Some points about Egypt….
1) Essam at Landrover in Cairo is the man to visit should you have any problems with your vehicle – firstname.lastname@example.org / 015 412 523 At the time of writing this, the mechanics are based out of Cairo on the Ismalia road (about 1 hour out of the centre of Cairo)
2) There is a parts shop in the centre of downtown Cairo on Fahmy Street a 2 minute walk from Tahir Square – Essam knows where it is exactly
Getting the Aswan / Wadi Half Ferry
1) At the time of writing this (Nov 2009) the only way you can get from Egypt in to Sudan overland is by the Aswan/Wadi Halfa ferry. We have heard that there is a tarmac road the whole way which trucks take, but at the moment it isn’t open to foreigners – hopefully this will change soon.
2) You have to make a booking for both your car and yourself on the ferry in advance – FYI – the cars travel separately on a pontoon that arrives later than the passenger ferry.
3) I would strongly recommend phoning Mr.Saleh from the Nile River Navigation Company about 1 week in advance to reserve a spot for the car (and a 1st class cabin if you want one) His number is 0020 183 160 926
4) Once you have confirmed over the phone you still need to be there a few days before to sort out all the paperwork. You can arrive on the Saturday and do it all if you are in a rush, but if not I think it helps to visit Mr.Saleh on the Thursday or Friday before to say hi.
5) At the time of writing this the ferry only goes once a week on a Monday
6) When you come to buy your ticket, you need to go through the formalities with the traffic police and hand back your plates before Mr Saleh will sell you a ticket. We found him quite helpful though in telling us what needed to be done. There are two buildings you need to visit. The first is the Traffic Court, where you hand over your temporary Egyptian licence and passport. They will confirm whether you have any traffic violations against you. Once you are given a clean bill of health they give you a small slip of paper. You need to take this, plus your Egyptian license plates which you got at the border to the traffic police. This building is about 2 miles from the court so you cant really walk it.
7) Once at the traffic police you hand over the plates, license and slip from the court. After a lot of paper shuffling they give you another single piece of A4 paper to take back to Mr.Saleh. Keep this paper safe as you need it at the port too. Once that is all done, its back to the ferry office to buy the ticket. Then you are done for this part.
8) When you get to the port you need to go through customs and get the carnet stamped. You will also need the bit of paper you were given at the Traffic Police. it is at this point that you also buy your car ticket for the barge.
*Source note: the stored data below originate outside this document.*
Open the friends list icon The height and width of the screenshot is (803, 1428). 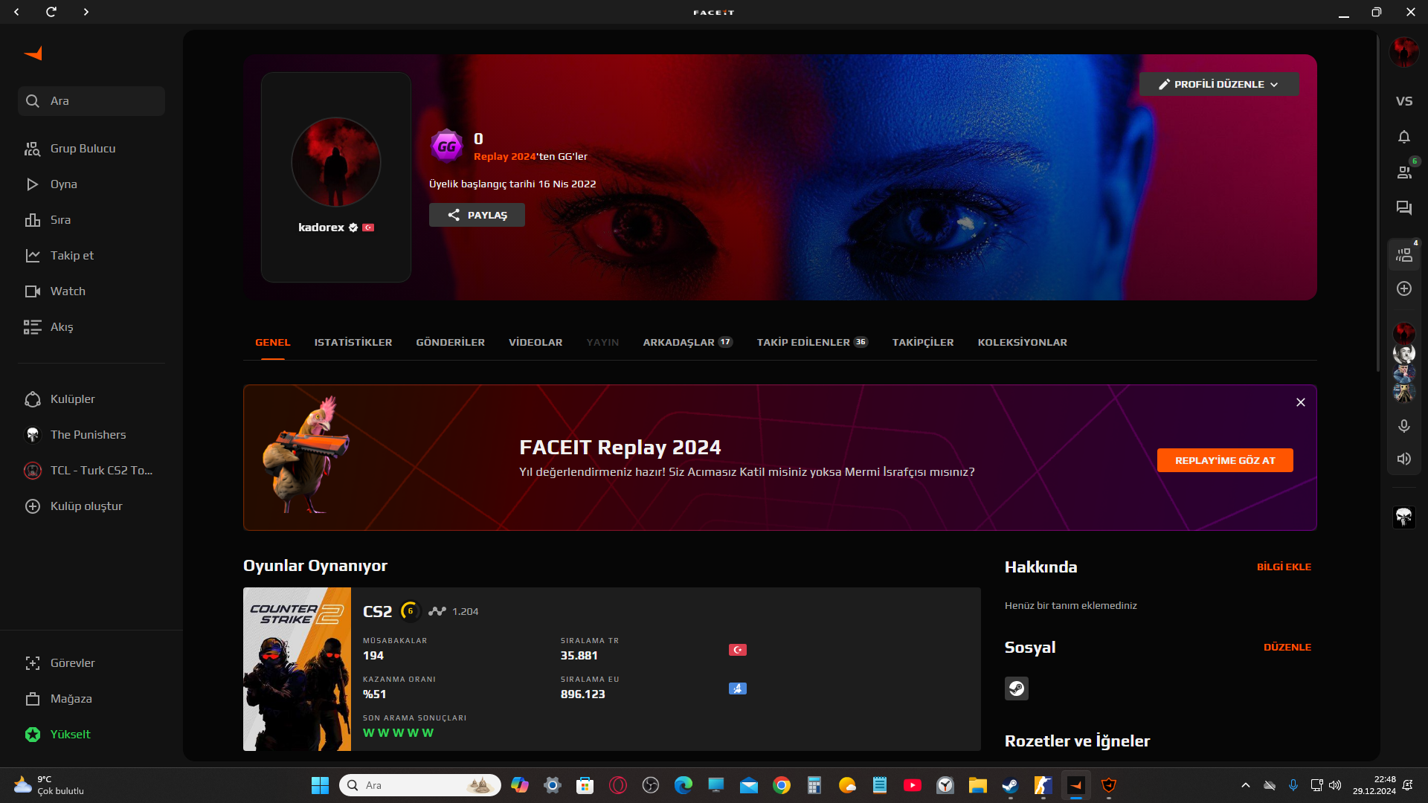point(1403,172)
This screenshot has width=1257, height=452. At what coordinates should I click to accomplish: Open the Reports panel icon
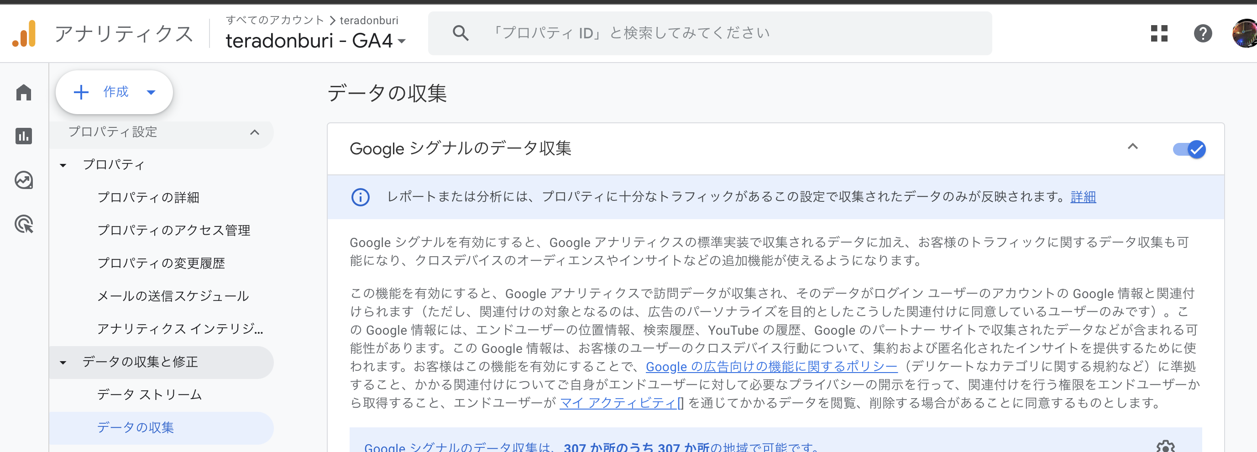click(x=23, y=136)
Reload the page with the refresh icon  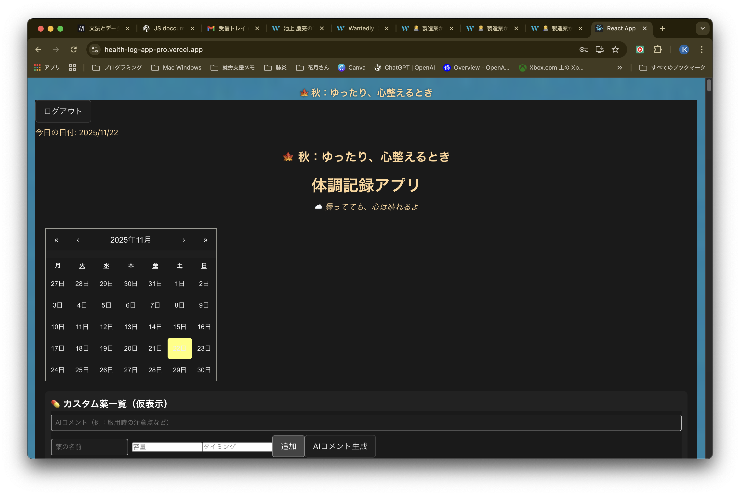coord(74,49)
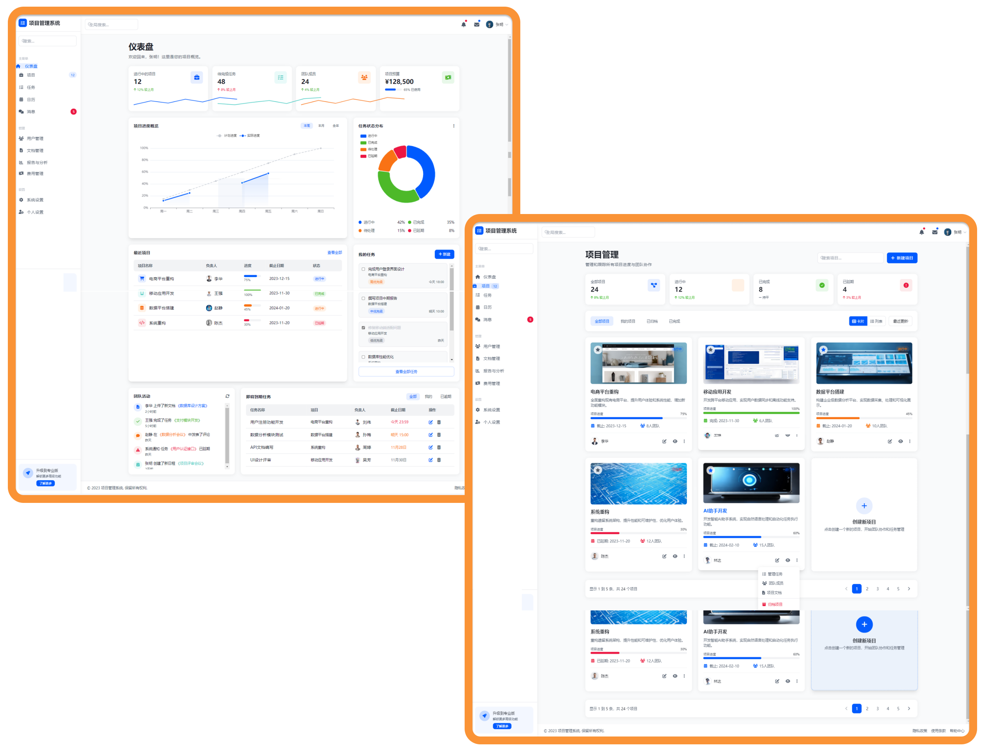Screen dimensions: 992x751
Task: Open 任务状态分布 three-dot options menu
Action: (x=453, y=126)
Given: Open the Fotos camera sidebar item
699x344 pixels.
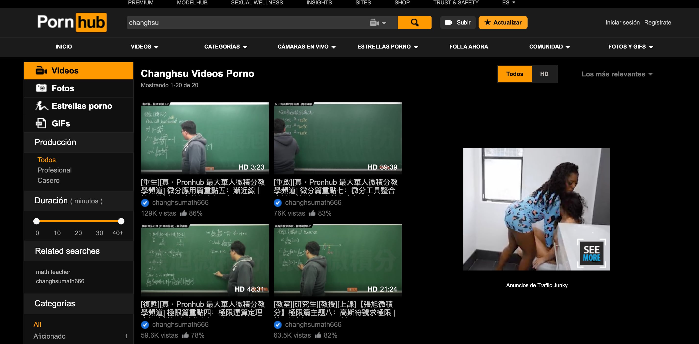Looking at the screenshot, I should pos(62,88).
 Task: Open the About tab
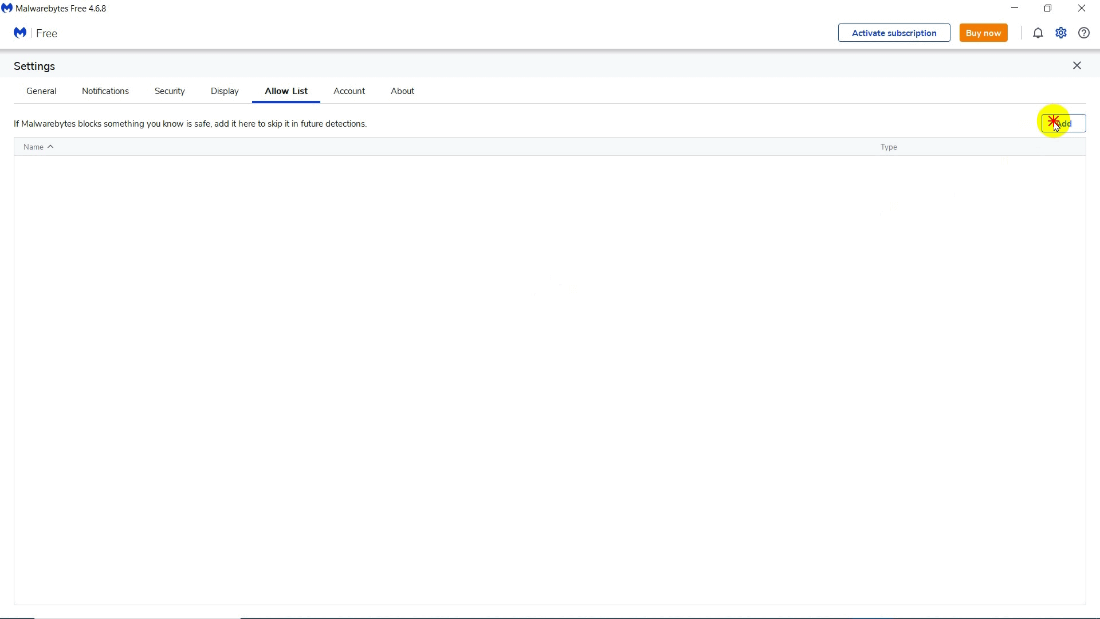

We paid 2000 Egyptian pounds for the car.
9) After this you rock up at the barge and wait…..and wait some more, until they decide to load you on. Sometimes they load the cars the day before, but we did it on the same day that the ferry left. Once the car is loaded on you can get on the separate passenger ferry which leaves around 5pm (although for us it was delayed until 7pm).
10) Once on the boat you need to get an immigration form for Sudan. You fill this in and take it, along with your passport, to a cabin next to the first class restaurant. Here they take your temperature, along with your passport and paperwork – you wont get this back until the next day.
11) When the ferry lands Sudanese customs will come onboard. Before leaving the ship you must go see them, fill in another form, have an interview and get back your passport. You can then leave the ship.
12) Once in Wadi Halfa you also need to register (don’t wait until Khatoum as you need to do this within 3 days of arriving). This involves filling in many forms, visiting and revisiting offices, paying around 60 Sudanese pounds per person and getting a stamp in your passport. It is all done at the registration office in town (not hard to find, just ask anyone) and takes about 1 hour.